Soraya and I became involved in Afghan projects, as much out of a sense of civil duty as the need for something – anything – to fill the silence upstairs, the silence that sucked everything in like a black hole. I had never been the active type before, but when a man named Kabir, a former Afghan ambassador to Sofia, called and asked if I wanted to help him with a hospital project, I said yes. The small hospital had stood near the Afghan-Pakistani border and had a small surgical unit that treated Afghan refugees with land mine injuries. But it had closed down due to a lack of funds. I became the project manager, Soraya my comanager. I spent most of my days in the study, e-mailing people around the world, applying for grants, organizing fund-raising events. And telling myself that bringing Sohrab here had been the right thing to do.

The year ended with Soraya and me on the couch, blanket spread over our legs, watching Dick Clark on TV. People cheered and kissed when the silver ball dropped, and confetti whitened the screen. In our house, the new year began much the same way the last one had ended. In silence.

THEN, FOUR DAYS AGO, on a cool rainy day in March 2002, a small, wondrous thing happened.
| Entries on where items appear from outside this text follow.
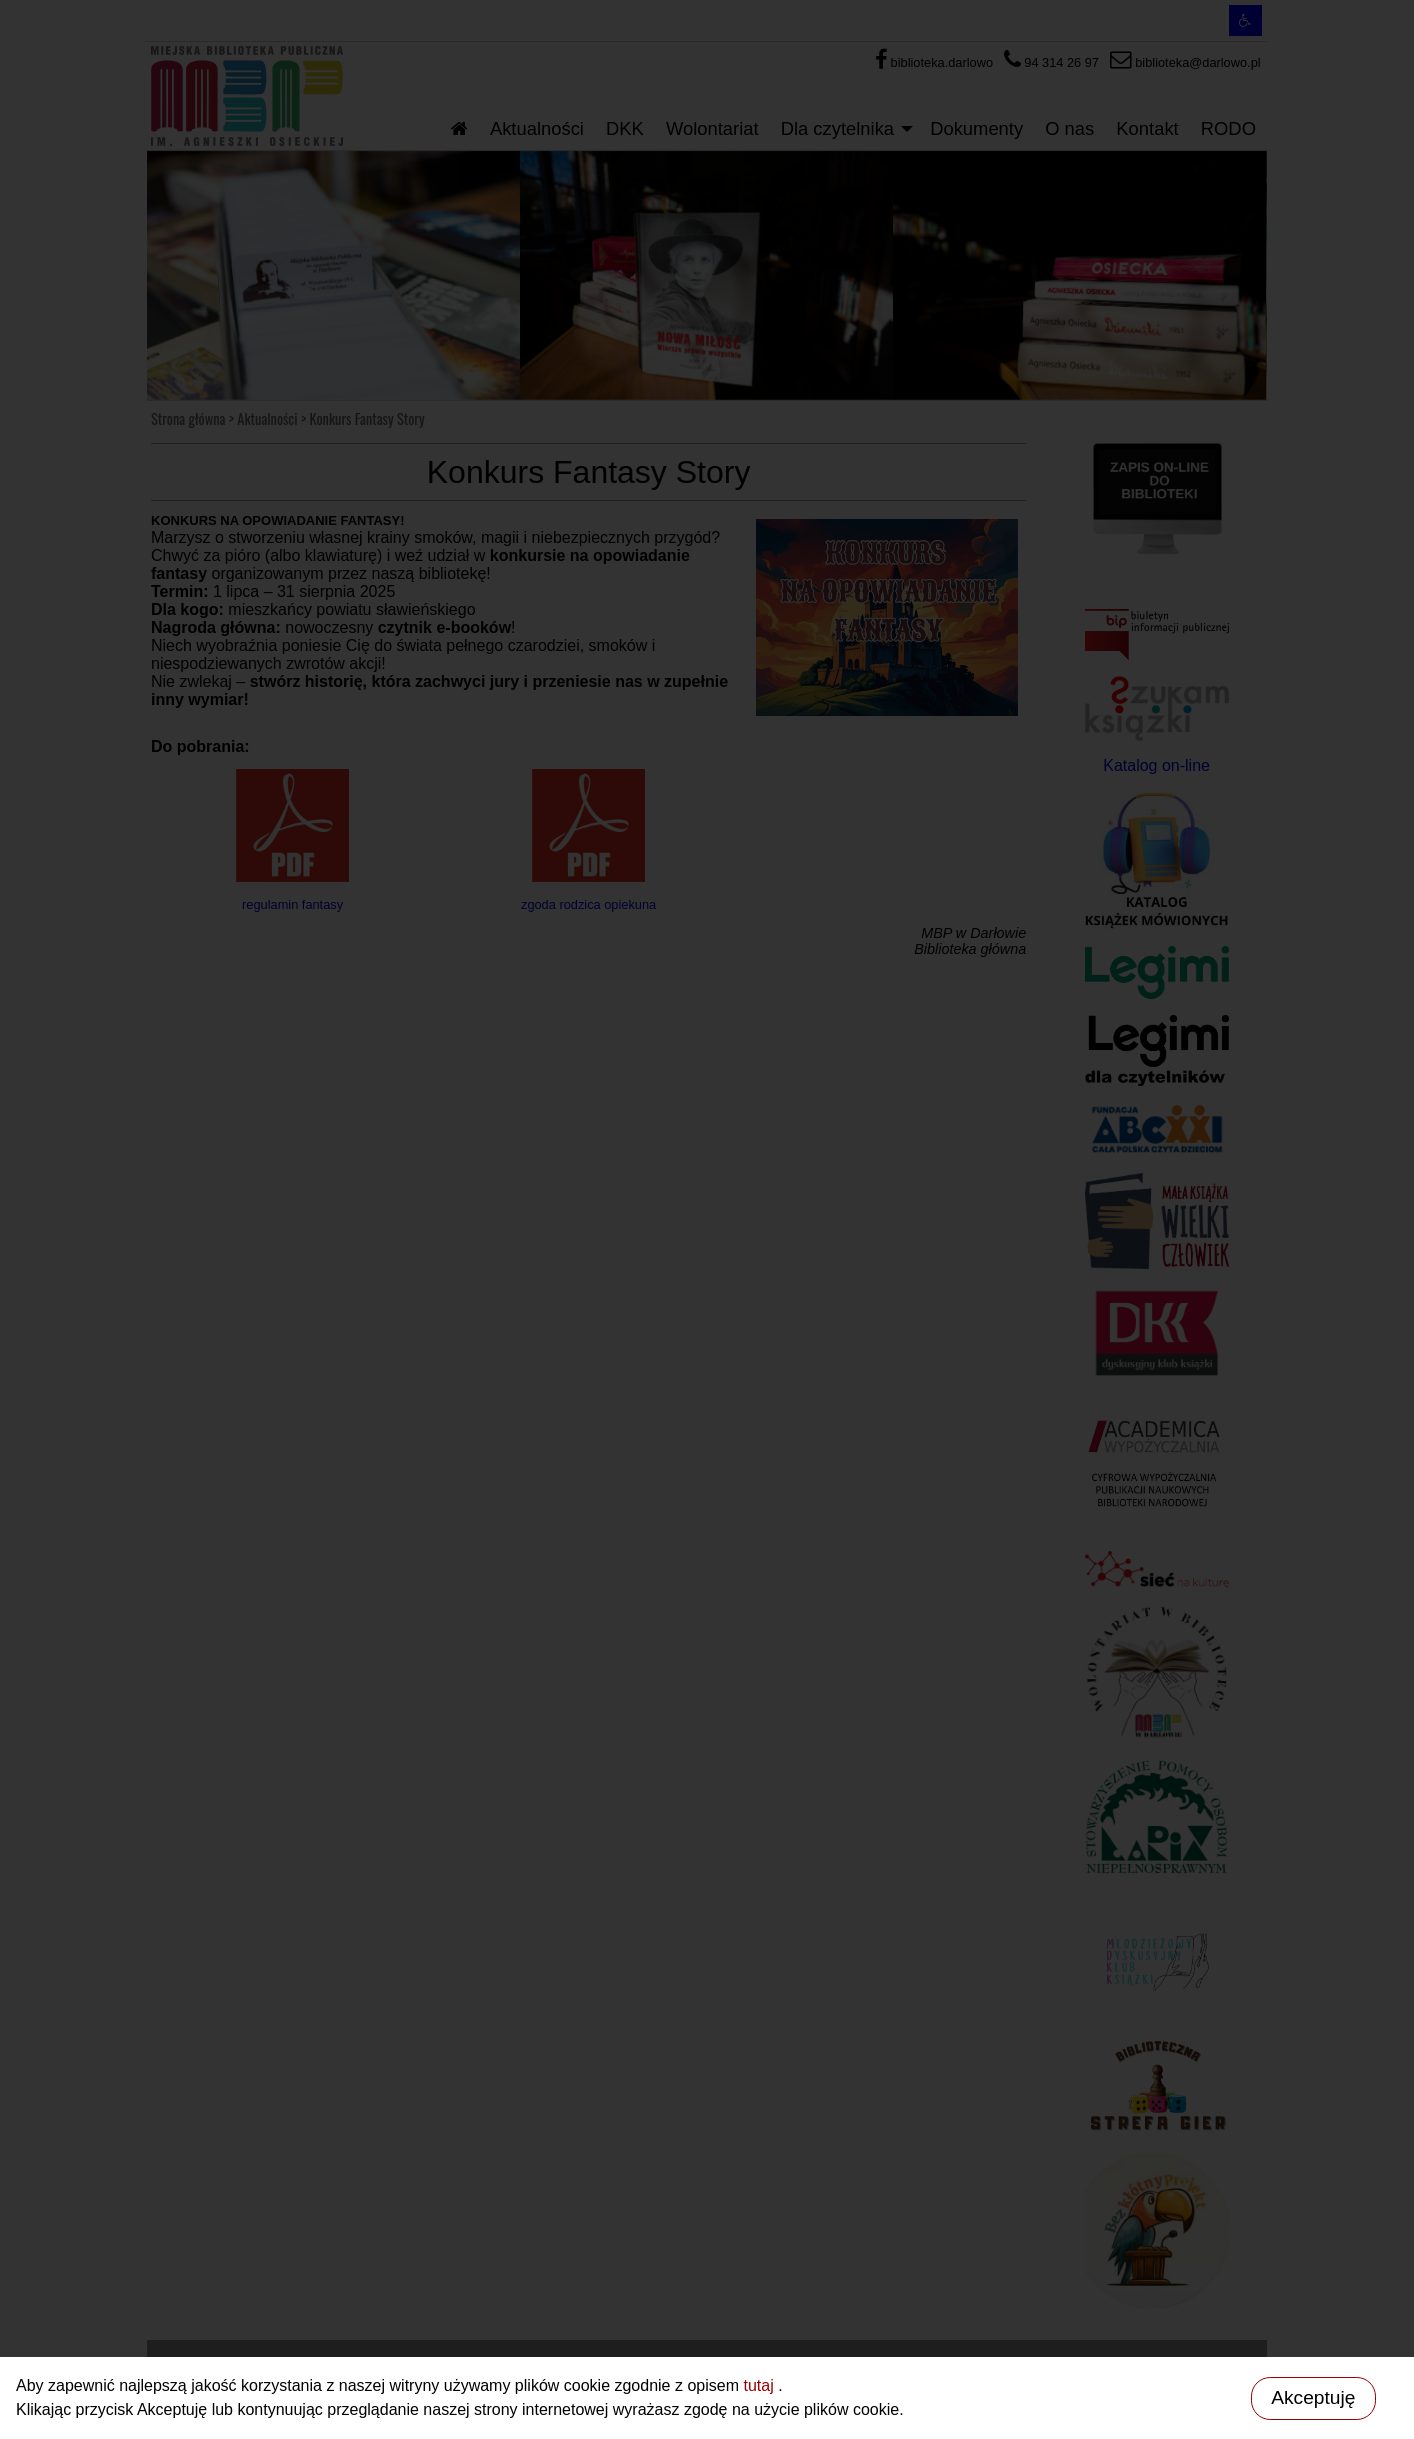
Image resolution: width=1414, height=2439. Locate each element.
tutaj (760, 2385)
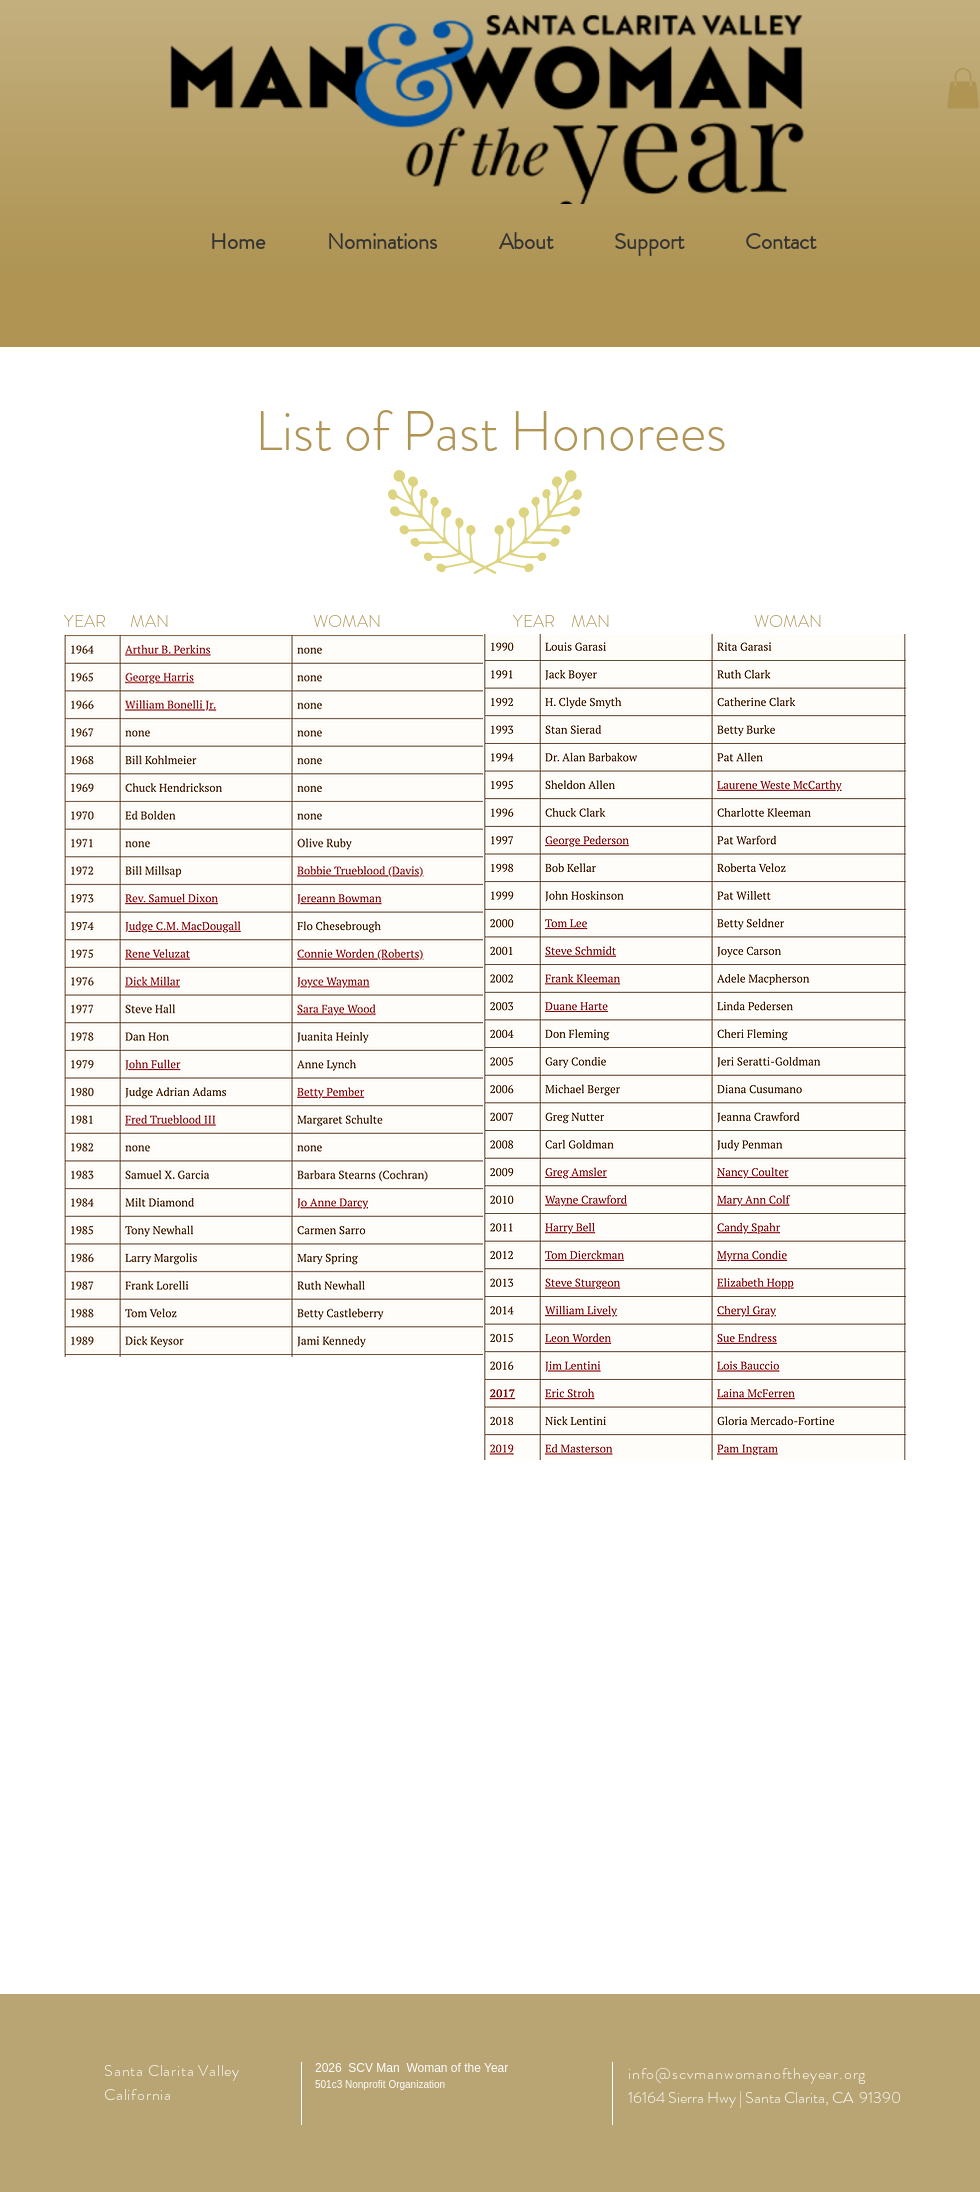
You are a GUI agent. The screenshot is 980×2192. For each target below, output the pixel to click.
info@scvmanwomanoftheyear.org (747, 2073)
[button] (963, 88)
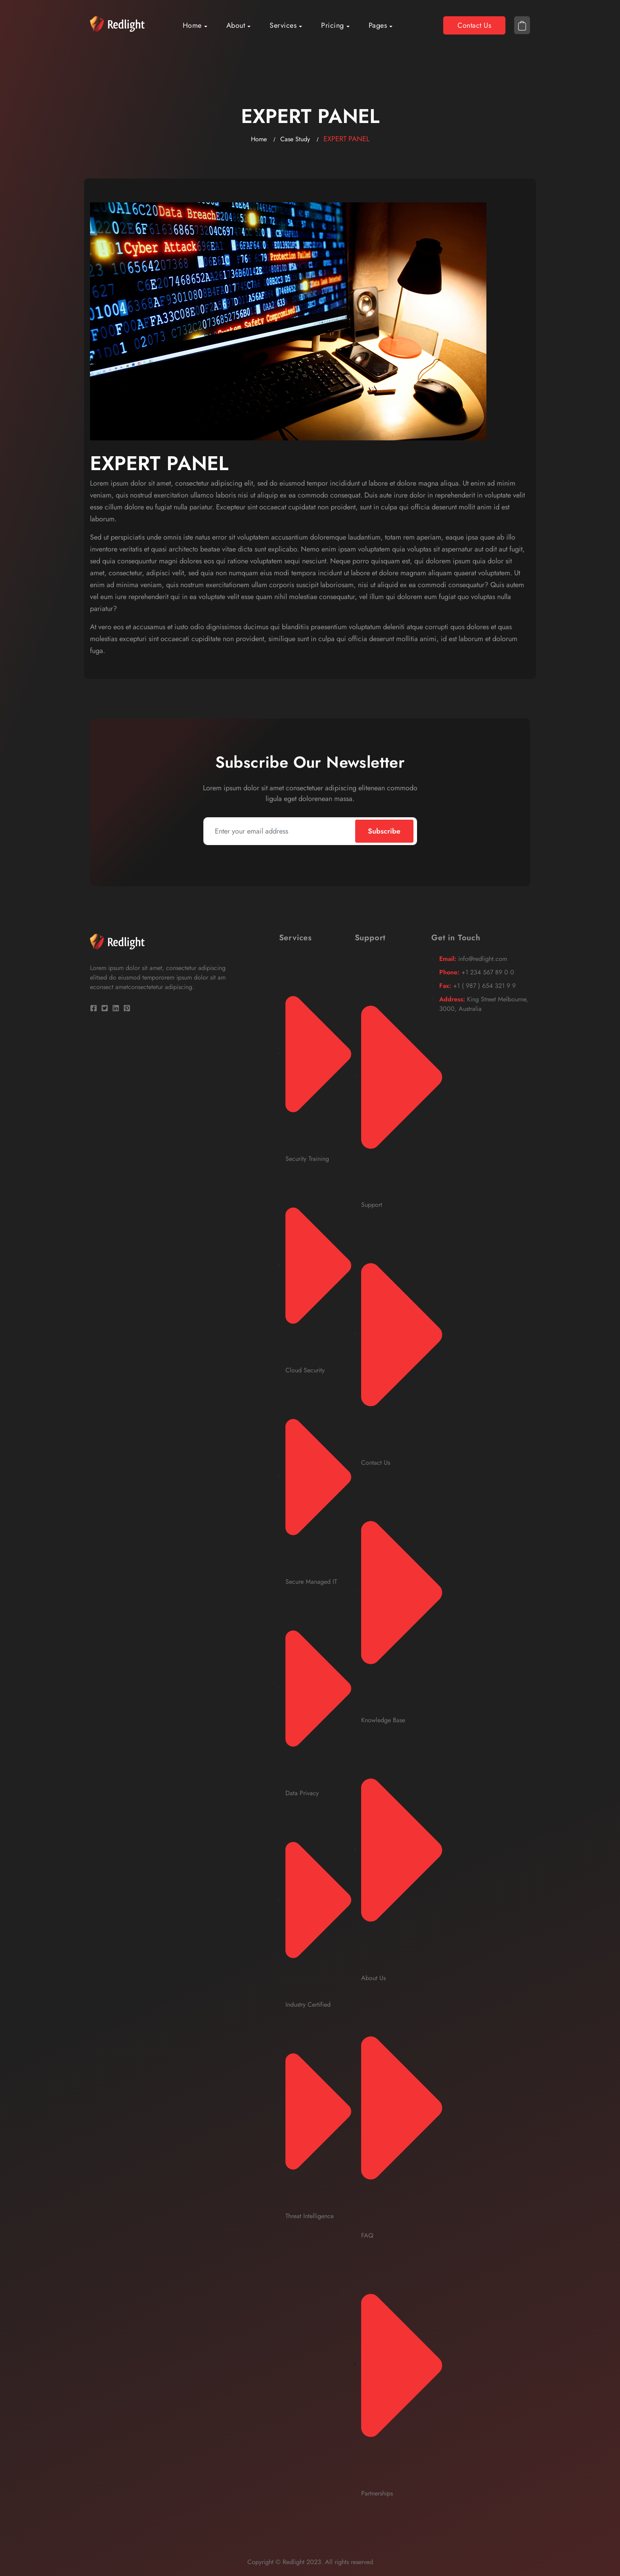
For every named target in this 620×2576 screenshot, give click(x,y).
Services (283, 25)
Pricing (332, 25)
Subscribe (384, 831)
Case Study (295, 139)
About (235, 25)
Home (192, 25)
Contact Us (474, 25)
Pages (378, 25)
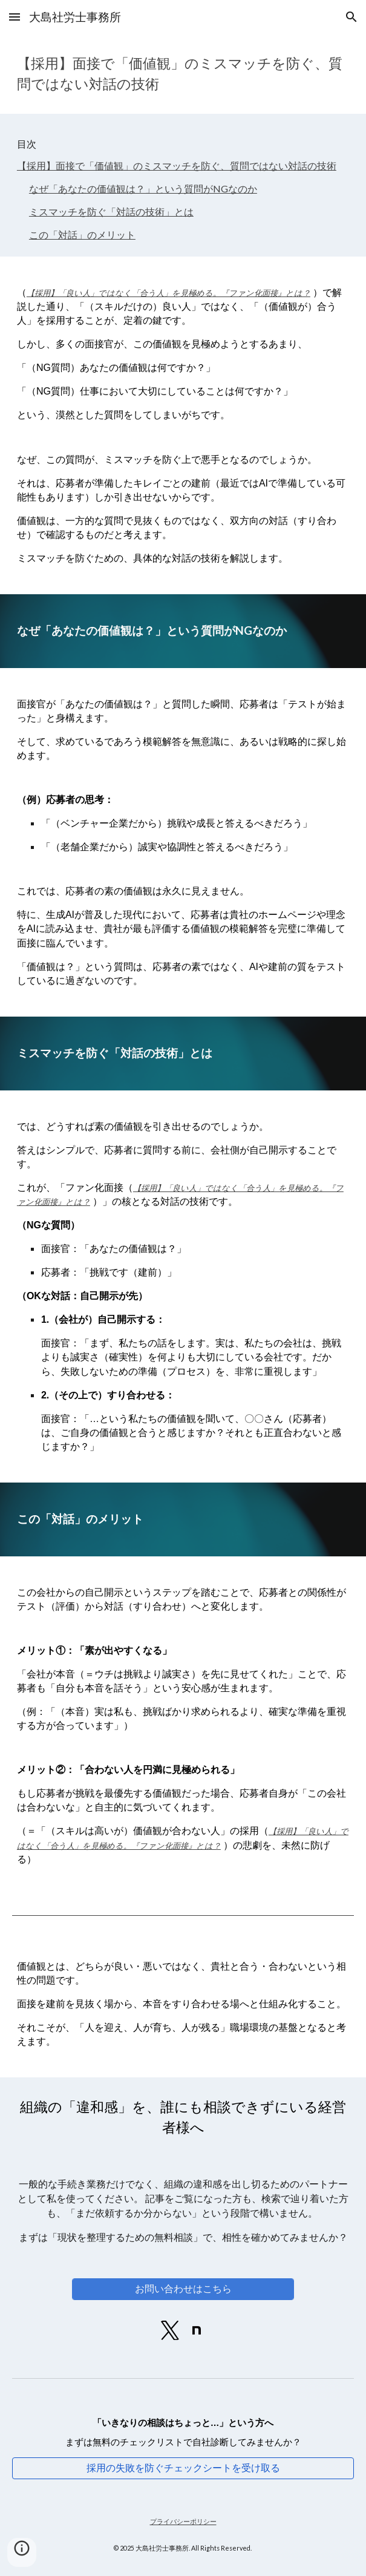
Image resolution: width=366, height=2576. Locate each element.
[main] (183, 73)
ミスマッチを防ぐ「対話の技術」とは (111, 211)
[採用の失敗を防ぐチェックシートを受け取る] (183, 2468)
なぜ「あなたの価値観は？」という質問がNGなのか (143, 188)
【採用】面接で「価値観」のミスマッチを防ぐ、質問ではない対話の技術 (176, 165)
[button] (14, 16)
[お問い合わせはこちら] (183, 2289)
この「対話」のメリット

I took Soraya, Khala Jamila, and Sohrab to a gathering of Afghans at Lake Elizabeth Park in Fremont. The general had finally been summoned to Afghanistan the month before for a ministry position, and had flown there two weeks earlier – he had left behind his gray suit and pocket watch. The plan was for Khala Jamila to join him in a few months once he had settled. She missed him terribly – and worried about his health there – and we had insisted she stay with us for a while.